**Work instruction:** Repeat the listing below word for word, stopping after the line that contains "Given: Show ignored content from this member".

**Dataset entries:**
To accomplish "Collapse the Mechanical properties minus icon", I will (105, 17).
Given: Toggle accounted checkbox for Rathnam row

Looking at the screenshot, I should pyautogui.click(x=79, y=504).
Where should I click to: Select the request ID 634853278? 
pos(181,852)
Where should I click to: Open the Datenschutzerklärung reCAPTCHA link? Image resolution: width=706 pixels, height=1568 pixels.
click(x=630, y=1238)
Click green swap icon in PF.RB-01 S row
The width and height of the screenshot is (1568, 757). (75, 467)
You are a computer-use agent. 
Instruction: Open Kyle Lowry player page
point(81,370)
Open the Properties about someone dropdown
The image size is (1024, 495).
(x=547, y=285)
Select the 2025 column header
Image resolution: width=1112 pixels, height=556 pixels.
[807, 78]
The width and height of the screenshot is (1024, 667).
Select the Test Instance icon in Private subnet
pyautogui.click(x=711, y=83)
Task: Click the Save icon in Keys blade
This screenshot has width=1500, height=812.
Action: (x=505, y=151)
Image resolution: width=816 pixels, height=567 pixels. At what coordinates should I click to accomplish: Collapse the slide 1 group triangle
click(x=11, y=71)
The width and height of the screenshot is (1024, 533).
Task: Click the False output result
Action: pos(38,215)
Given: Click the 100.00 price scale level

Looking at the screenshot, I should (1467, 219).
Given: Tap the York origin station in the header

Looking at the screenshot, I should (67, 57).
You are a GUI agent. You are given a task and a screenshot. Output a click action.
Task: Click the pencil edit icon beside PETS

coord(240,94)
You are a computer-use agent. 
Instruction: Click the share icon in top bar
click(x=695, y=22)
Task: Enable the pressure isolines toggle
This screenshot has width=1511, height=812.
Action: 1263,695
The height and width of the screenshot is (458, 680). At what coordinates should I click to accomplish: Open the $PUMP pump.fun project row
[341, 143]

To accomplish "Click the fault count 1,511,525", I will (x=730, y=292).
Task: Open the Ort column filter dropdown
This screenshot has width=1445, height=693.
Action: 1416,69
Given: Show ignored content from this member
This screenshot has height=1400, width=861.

**Solution to the exercise:**
To accomplish "Collapse the Mechanical properties minus icon", I will (105, 17).
Given: Toggle accounted checkbox for Rathnam row

Looking at the screenshot, I should pyautogui.click(x=79, y=504).
Where should I click to: Select the request ID 634853278? 
pos(181,852)
Where should I click to: Open the Datenschutzerklärung reCAPTCHA link? Image resolution: width=706 pixels, height=1568 pixels.
click(x=630, y=1238)
Click green swap icon in PF.RB-01 S row
The width and height of the screenshot is (1568, 757). (75, 467)
You are a computer-use agent. 
Instruction: Open Kyle Lowry player page
point(81,370)
Open the Properties about someone dropdown
The image size is (1024, 495).
(x=547, y=285)
Select the 2025 column header
Image resolution: width=1112 pixels, height=556 pixels.
[807, 78]
The width and height of the screenshot is (1024, 667).
Select the Test Instance icon in Private subnet
pyautogui.click(x=711, y=83)
Task: Click the Save icon in Keys blade
This screenshot has width=1500, height=812.
Action: (x=505, y=151)
Image resolution: width=816 pixels, height=567 pixels. At what coordinates should I click to accomplish: Collapse the slide 1 group triangle
click(x=11, y=71)
The width and height of the screenshot is (1024, 533).
Task: Click the False output result
Action: pos(38,215)
Given: Click the 100.00 price scale level

Looking at the screenshot, I should (1467, 219).
Given: Tap the York origin station in the header

Looking at the screenshot, I should (67, 57).
You are a GUI agent. You are given a task and a screenshot. Output a click action.
Task: Click the pencil edit icon beside PETS

coord(240,94)
You are a computer-use agent. 
Instruction: Click the share icon in top bar
click(x=695, y=22)
Task: Enable the pressure isolines toggle
This screenshot has width=1511, height=812.
Action: 1263,695
The height and width of the screenshot is (458, 680). At what coordinates should I click to accomplish: Open the $PUMP pump.fun project row
[341, 143]

To accomplish "Click the fault count 1,511,525", I will (x=730, y=292).
Task: Open the Ort column filter dropdown
This screenshot has width=1445, height=693.
Action: 1416,69
Given: Show ignored content from this member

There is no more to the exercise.